AUD slips on spike in unemployment rate
The Australian dollar lost ground overnight after the Australian unemployment rate spiked higher in October. A delayed recovery post-lockdown meant the unemployment rate rose to 5.2% from 4.6% in September. That confounded market forecasts of 4.8% as Australian employers shed 46,300 jobs. That’s the 3d fall on the trot and certainly looks like it may delay interest rate rises from the Reserve Bank of Australia. Hence the GBPAUD rate pushed up from an overnight low of AUD 1.8275 to this morning’s AUD 1.8350.
USD strengthens on inflation and China agreement
An agreement between China and the US to work on climate change policies has helped the US Dollar make some headway. Ironically, the US has also threatened China if there is an attack on Taiwan. That too adds strength to the US Dollar as investors search for safe-havens. Add in stronger than expected 6.2% US inflation (the fastest pace since 1990) which boosted the expectation that the US base rate could start rising as early as Q2 2022, and the overnight strength in the USD is understandable. The GBPUSD rate has dropped 2 cents in the last couple of days and starts Thursday clinging on to $1.34 by its fingernails.
EURUSD at 15 months low
That USD strength is also playing out in the EURUSD rate.
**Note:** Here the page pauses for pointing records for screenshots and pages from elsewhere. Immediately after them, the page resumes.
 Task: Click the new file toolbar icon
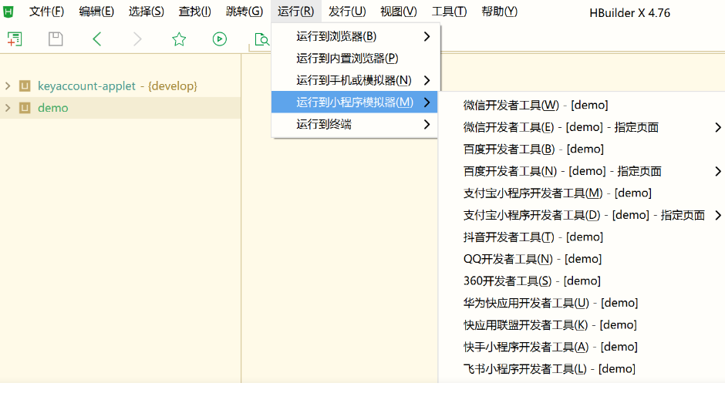pyautogui.click(x=15, y=39)
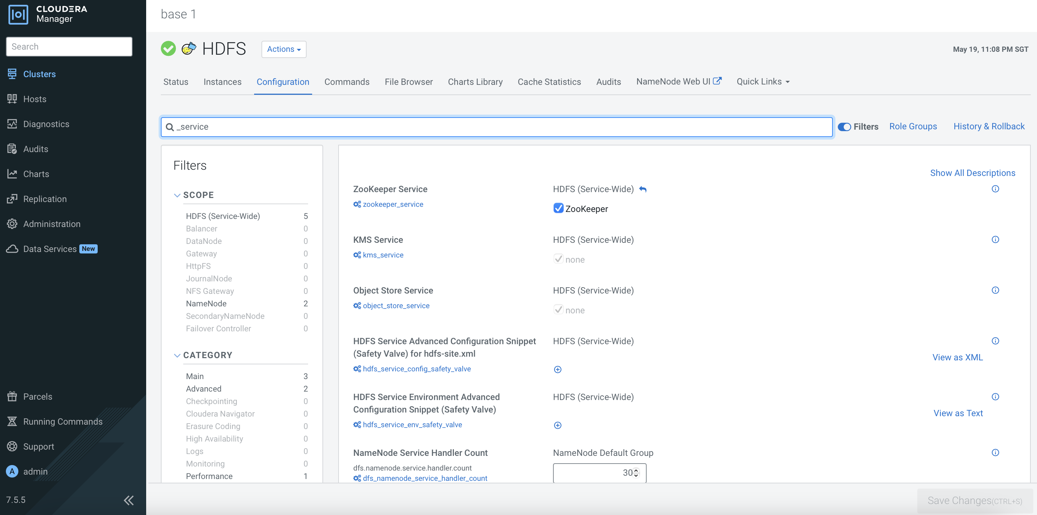
Task: Uncheck the ZooKeeper checkbox
Action: [x=558, y=208]
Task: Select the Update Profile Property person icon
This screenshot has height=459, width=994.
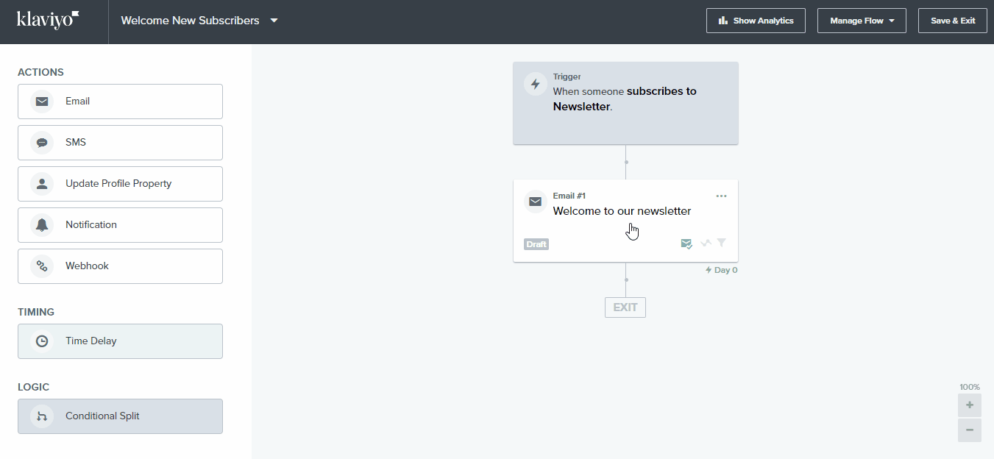Action: coord(42,183)
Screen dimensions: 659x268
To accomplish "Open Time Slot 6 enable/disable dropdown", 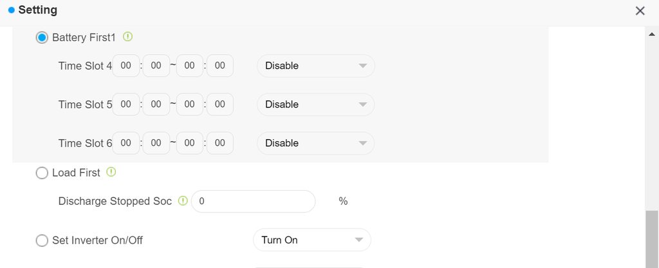I will click(315, 143).
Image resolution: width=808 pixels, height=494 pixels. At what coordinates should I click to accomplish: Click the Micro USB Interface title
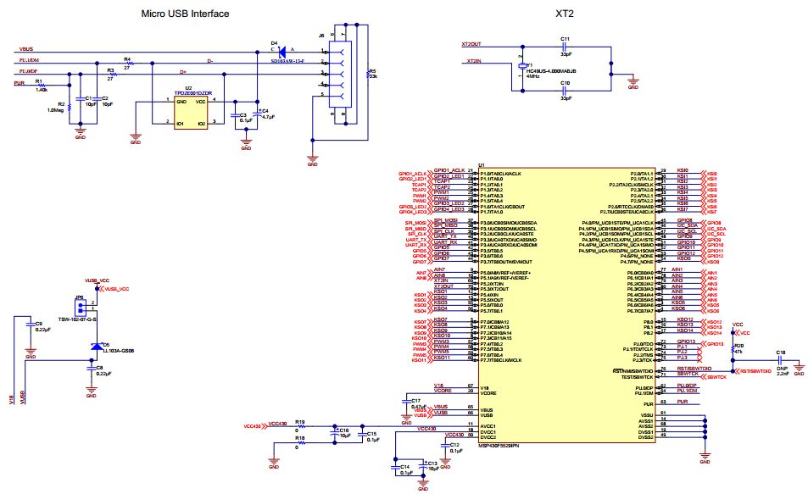184,14
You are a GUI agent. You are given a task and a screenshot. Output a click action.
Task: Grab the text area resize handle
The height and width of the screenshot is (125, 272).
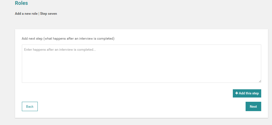click(260, 81)
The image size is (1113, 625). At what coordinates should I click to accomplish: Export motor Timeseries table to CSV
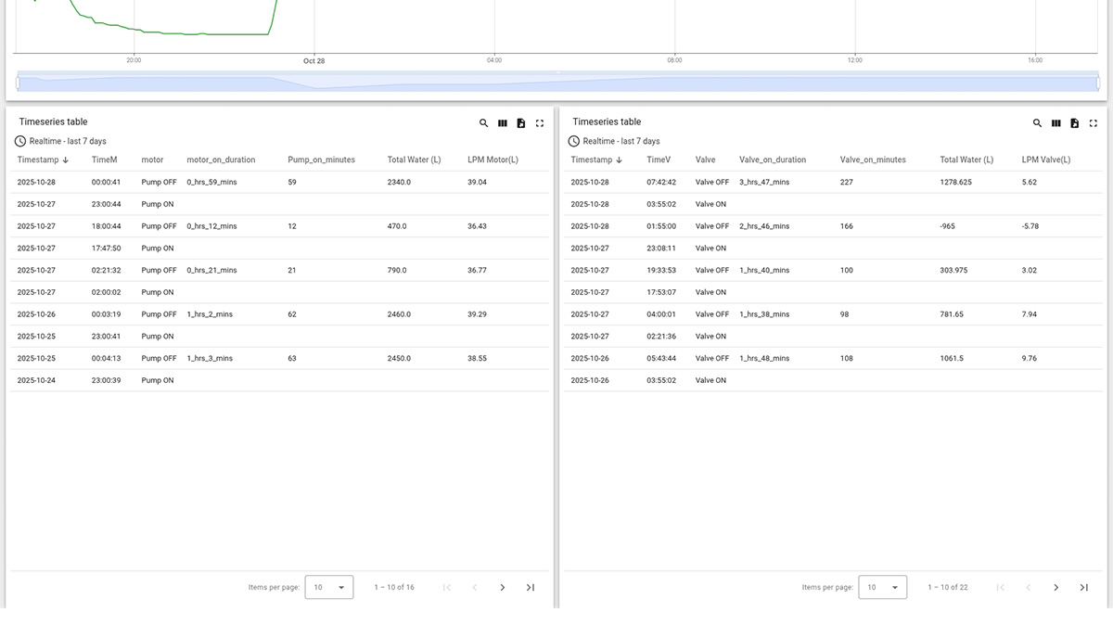(521, 122)

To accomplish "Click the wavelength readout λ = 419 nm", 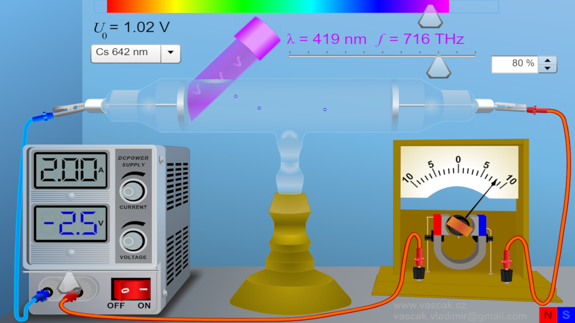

This pair has dropped to levels last seen in July 2020. At this morning’s $1.1475, the momentum is very clearly downward. Technically, this pair could make $1.12 to complete a retracement after a yearlong head and shoulders pattern between July 2020 and August 2021.
The Canadian Dollar is tracking the USD. GBPCAD is down to a level last seen in March 2020 and appears to have broken the trading range it occupied from March 2020 to September 2021. That range was roughly 6 cents wide. A full-extension below that range would take GBPCAD to CAD1.63. So beware if you are a CAD buyer.
The GBPEUR exchange rate is still hooked to €1.17 by a bungee cord. The range this week has been just over half a cent – €1.1670 to €1.1730. You would have to suspect the Pound would be stronger were it not for the threat that the British Government might step away from the Northern Ireland agreement under the Brexit agreement. This morning’s release of UK GDP data showed a slightly weaker than forecast growth level in UK economic activity and that is undoubtedly holding the Pound back. 6.6% growth in the year to September is a tad down from the 6.8% forecasts but solid growth in construction and decent growth in manufacturing all helped steady the ship.
There isn’t a huge amount of tier one data for the rest of the day, so a degree of range trading is likely.
Quiet trading on Veteran’s Day/ Armistice Day
Today will also be quieter because it is Veterans Day in the US and many other allied nations commemorate the 11th of November as the day the guns fell silent at the end of the first World War. It always galls me that the UK shifts the marking of that momentous event to the nearest convenient Sunday. Approximately 20 million people lost their lives in WW1 and 21 million were injured in one way or another. I think that deserves a moment of reflection at 11 am.